• [Data supplied]
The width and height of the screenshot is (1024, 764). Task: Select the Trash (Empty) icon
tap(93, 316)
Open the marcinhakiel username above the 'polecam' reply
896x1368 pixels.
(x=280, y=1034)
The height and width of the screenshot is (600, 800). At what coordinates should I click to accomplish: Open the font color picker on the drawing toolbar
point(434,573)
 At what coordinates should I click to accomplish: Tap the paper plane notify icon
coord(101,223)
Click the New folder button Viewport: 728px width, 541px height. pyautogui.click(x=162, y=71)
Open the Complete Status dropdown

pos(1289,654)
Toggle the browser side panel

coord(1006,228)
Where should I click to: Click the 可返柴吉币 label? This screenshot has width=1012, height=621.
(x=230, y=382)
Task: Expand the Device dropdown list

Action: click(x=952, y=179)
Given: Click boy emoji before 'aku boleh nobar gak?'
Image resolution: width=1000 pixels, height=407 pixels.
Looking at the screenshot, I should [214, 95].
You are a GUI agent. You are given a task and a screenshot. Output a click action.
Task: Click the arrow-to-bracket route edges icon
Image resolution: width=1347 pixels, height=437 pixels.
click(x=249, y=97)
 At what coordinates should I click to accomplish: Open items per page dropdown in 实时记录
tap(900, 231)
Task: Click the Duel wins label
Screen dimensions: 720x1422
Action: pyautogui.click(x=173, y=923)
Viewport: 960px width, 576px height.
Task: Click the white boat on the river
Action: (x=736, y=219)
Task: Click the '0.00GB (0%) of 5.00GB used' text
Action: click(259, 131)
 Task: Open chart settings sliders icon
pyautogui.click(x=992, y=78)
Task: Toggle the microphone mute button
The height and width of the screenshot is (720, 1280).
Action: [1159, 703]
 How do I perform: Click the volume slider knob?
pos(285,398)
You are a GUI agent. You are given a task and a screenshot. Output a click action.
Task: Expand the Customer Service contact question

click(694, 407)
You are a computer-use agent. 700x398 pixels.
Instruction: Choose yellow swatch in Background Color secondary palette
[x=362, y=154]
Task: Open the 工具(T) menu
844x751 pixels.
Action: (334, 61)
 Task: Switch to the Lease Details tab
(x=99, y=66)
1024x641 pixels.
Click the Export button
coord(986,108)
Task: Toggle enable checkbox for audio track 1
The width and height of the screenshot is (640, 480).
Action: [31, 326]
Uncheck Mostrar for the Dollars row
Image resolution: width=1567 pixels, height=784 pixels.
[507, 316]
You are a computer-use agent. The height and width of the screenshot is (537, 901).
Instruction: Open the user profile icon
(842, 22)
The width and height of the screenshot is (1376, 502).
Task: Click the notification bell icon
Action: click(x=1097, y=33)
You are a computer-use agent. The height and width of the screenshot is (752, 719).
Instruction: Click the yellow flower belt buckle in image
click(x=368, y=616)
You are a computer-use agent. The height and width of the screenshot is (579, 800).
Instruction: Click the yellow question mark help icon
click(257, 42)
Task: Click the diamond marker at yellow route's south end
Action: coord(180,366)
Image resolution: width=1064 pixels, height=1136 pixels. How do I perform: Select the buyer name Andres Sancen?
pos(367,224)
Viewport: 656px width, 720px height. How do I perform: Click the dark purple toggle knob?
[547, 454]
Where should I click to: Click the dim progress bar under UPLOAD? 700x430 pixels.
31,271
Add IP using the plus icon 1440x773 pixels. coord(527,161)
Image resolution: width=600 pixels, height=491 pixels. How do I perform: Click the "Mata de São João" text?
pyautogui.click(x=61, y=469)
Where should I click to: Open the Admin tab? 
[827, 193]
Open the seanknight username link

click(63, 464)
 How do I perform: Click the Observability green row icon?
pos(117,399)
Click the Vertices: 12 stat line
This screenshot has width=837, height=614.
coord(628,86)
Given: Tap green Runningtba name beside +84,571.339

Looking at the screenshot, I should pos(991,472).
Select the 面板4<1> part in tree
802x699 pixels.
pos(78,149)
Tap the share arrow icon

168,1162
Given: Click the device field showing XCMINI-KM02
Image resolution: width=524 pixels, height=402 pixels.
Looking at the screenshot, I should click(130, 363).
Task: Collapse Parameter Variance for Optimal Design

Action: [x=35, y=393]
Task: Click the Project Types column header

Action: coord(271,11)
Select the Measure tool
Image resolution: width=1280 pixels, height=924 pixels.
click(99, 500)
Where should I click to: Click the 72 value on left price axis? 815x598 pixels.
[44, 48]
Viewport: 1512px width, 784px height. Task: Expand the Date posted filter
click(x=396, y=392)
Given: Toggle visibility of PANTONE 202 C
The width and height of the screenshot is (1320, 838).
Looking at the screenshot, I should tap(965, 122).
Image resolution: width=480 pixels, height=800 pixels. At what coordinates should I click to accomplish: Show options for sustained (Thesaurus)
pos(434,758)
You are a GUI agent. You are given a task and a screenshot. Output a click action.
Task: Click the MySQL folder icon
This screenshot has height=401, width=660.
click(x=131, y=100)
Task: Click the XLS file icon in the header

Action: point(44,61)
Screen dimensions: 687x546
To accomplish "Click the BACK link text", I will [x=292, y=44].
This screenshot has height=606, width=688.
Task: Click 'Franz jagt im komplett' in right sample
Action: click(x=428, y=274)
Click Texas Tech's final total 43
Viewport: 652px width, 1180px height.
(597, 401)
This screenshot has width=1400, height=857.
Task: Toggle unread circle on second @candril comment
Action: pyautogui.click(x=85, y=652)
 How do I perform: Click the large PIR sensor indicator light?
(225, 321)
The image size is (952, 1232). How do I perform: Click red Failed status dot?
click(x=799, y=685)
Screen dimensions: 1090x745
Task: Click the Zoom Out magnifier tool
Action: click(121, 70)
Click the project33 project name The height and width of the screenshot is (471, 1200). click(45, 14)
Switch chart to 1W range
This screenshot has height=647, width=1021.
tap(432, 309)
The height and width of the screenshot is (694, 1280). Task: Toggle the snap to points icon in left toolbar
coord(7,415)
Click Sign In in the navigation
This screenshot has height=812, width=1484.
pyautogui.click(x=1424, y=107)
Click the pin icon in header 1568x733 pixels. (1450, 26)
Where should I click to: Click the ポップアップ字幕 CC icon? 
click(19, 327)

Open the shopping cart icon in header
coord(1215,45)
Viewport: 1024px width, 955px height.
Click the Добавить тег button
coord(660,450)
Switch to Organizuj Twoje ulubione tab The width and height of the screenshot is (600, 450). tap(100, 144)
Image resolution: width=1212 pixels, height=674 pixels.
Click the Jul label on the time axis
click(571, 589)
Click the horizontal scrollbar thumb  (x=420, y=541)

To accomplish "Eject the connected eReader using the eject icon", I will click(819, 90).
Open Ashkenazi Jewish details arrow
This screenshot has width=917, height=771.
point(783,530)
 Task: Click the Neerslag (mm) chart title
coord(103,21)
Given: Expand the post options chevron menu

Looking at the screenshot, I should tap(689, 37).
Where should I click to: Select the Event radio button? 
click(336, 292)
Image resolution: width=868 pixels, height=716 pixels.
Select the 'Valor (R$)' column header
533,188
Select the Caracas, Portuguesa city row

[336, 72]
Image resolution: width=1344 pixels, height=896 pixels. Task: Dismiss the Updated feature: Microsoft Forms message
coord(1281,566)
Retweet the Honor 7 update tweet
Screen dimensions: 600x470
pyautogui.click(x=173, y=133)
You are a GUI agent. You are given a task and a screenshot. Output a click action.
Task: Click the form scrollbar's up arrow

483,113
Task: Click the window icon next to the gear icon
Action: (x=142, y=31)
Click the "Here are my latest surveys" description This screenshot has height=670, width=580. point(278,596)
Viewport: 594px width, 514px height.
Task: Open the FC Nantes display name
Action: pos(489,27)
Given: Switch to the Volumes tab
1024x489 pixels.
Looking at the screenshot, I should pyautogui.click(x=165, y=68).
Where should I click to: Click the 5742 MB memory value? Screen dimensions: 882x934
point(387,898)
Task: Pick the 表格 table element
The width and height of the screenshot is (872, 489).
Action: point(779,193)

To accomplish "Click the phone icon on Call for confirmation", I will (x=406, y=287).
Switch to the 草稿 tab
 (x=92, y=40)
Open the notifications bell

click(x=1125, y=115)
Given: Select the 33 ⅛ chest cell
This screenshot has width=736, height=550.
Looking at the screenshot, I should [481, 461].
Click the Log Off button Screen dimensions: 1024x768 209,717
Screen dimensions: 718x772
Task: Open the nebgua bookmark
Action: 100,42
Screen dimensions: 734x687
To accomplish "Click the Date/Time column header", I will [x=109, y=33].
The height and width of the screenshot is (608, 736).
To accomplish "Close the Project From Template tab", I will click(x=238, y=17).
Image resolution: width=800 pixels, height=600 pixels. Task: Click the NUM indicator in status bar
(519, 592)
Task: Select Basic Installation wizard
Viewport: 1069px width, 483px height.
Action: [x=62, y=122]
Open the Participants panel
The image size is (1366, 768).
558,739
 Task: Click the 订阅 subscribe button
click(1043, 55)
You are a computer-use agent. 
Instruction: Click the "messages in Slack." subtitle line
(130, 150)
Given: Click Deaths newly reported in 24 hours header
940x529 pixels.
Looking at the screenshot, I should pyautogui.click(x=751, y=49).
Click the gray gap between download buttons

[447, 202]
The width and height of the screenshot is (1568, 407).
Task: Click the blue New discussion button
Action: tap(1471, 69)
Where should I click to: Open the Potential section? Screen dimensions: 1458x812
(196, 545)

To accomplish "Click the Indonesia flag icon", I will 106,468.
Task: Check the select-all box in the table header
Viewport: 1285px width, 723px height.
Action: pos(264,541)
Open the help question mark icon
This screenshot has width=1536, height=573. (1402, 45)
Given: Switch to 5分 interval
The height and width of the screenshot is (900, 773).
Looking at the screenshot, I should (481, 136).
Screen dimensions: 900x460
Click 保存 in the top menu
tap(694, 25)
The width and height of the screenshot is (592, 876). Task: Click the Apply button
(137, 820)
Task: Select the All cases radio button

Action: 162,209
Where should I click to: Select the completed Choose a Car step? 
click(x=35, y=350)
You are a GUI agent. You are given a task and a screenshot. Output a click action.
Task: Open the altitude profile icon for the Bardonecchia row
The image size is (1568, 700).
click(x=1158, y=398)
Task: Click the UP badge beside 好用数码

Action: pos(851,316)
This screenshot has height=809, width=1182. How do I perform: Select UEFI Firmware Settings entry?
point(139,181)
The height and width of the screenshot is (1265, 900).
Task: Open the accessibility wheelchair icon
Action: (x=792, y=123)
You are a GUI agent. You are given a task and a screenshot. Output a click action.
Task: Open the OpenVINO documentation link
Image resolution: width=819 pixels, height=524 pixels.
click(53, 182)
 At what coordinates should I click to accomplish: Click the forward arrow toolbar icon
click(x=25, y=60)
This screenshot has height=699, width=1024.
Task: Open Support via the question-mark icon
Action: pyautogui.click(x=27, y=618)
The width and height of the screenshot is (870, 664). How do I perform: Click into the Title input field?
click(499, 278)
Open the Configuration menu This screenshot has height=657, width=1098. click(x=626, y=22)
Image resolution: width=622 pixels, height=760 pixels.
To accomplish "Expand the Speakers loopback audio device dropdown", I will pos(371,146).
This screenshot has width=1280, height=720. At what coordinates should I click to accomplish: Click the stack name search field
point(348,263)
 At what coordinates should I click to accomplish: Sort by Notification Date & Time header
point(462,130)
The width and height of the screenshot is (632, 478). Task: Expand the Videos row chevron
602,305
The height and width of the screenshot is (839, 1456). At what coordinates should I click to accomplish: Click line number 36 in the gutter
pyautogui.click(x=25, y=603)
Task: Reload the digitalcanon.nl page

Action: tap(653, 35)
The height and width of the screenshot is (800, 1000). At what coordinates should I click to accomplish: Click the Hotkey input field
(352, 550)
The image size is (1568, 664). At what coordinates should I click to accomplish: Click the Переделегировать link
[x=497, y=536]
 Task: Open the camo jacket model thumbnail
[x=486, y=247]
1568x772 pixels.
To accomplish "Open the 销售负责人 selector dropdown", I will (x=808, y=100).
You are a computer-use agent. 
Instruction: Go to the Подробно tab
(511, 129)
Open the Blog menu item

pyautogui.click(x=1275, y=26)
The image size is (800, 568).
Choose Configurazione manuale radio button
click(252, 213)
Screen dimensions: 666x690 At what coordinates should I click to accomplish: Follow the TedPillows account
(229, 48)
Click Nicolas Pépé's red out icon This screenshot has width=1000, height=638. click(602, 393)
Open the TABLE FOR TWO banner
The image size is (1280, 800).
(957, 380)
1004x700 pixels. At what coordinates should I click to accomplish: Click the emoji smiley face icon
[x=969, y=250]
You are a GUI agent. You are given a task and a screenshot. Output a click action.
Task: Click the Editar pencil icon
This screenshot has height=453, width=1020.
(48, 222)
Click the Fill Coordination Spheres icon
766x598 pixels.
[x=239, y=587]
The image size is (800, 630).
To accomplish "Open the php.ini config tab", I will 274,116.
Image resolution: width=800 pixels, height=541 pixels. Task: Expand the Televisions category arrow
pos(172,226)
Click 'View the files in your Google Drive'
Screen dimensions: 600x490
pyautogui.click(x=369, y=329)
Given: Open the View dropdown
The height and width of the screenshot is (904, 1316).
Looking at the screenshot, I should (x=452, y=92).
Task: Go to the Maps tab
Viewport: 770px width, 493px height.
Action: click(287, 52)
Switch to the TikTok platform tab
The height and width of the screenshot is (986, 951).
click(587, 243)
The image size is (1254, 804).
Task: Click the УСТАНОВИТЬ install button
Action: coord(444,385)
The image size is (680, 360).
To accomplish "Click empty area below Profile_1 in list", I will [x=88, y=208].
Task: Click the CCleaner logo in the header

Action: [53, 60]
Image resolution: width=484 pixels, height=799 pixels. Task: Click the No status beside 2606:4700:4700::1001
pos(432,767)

• [Instructions for the task] The word "using" appears in some lines above. Return every one of those lines.

• [Exercise result]
Add IP using the plus icon 1440x773 pixels. coord(527,161)
To accomplish "Eject the connected eReader using the eject icon", I will click(819, 90).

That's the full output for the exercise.